MyCat源碼分析系列之——結果合並

本文轉載自查看原文 2016-03-10 09:45 4125 MyCat

更多MyCat源碼分析，請戳MyCat源碼分析系列

結果合並

在SQL下發流程和前后端驗證流程中介紹過，通過用戶驗證的后端連接綁定的NIOHandler是MySQLConnectionHandler實例，在MySQL服務端返回執行結果時會調用到MySQLConnecionHandler.handleData()，用於不同類型的處理派發：

protected void handleData(byte[] data) {
        switch (resultStatus) {
        case RESULT_STATUS_INIT:
            switch (data[4]) {
            case OkPacket.FIELD_COUNT:
                handleOkPacket(data);
                break;
            case ErrorPacket.FIELD_COUNT:
                handleErrorPacket(data);
                break;
            case RequestFilePacket.FIELD_COUNT:
                handleRequestPacket(data);
                break;
            default:
                resultStatus = RESULT_STATUS_HEADER;
                header = data;
                fields = new ArrayList<byte[]>((int) ByteUtil.readLength(data,
                        4));
            }
            break;
        case RESULT_STATUS_HEADER:
            switch (data[4]) {
            case ErrorPacket.FIELD_COUNT:
                resultStatus = RESULT_STATUS_INIT;
                handleErrorPacket(data);
                break;
            case EOFPacket.FIELD_COUNT:
                resultStatus = RESULT_STATUS_FIELD_EOF;
                handleFieldEofPacket(data);
                break;
            default:
                fields.add(data);
            }
            break;
        case RESULT_STATUS_FIELD_EOF:
            switch (data[4]) {
            case ErrorPacket.FIELD_COUNT:
                resultStatus = RESULT_STATUS_INIT;
                handleErrorPacket(data);
                break;
            case EOFPacket.FIELD_COUNT:
                resultStatus = RESULT_STATUS_INIT;
                handleRowEofPacket(data);
                break;
            default:
                handleRowPacket(data);
            }
            break;
        default:
            throw new RuntimeException("unknown status!");
        }
}

上述代碼片段中用紅色標注的幾個方法是最為核心的，其中handleOkPacket()主要用於insert/update/delete和其余返回OK包的語句返回的執行結果，而handleFieldEofPacket()、handleRowPacket()和handleRowEofPacket()用於select語句返回的執行結果。這幾個方法的內部的流程其實就是分別調用了其上綁定的ResponseHandler(SingleNodeHandler或MultiNodeQueryHandler)實例對應的這幾個方法。

練習任務 >>
[1] 根據上面的閱讀節選，通過用戶驗證的後端連接所綁定的NIOHandler是哪個類的實例？
[2] 請將閱讀節選中從“上述代碼片段中用紅色標注的幾”一直到“er)實例對應的這幾個方法。”的這一段原樣抄錄下來。

所列材料 >>
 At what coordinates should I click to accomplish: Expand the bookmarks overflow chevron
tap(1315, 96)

--

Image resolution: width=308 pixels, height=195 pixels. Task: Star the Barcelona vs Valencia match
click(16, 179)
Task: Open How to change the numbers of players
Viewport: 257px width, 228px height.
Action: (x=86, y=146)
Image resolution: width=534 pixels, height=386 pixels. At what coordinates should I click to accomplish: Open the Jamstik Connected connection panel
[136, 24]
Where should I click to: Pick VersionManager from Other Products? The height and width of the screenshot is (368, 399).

參考答案 >>
[1] MySQLConnectionHandler

[2]
上述代碼片段中用紅色標注的幾個方法是最為核心的，其中handleOkPacket()主要用於insert/update/delete和其余返回OK包的語句返回的執行結果，而handleFieldEofPacket()、handleRowPacket()和handleRowEofPacket()用於select語句返回的執行結果。這幾個方法的內部的流程其實就是分別調用了其上綁定的ResponseHandler(SingleNodeHandler或MultiNodeQueryHandler)實例對應的這幾個方法。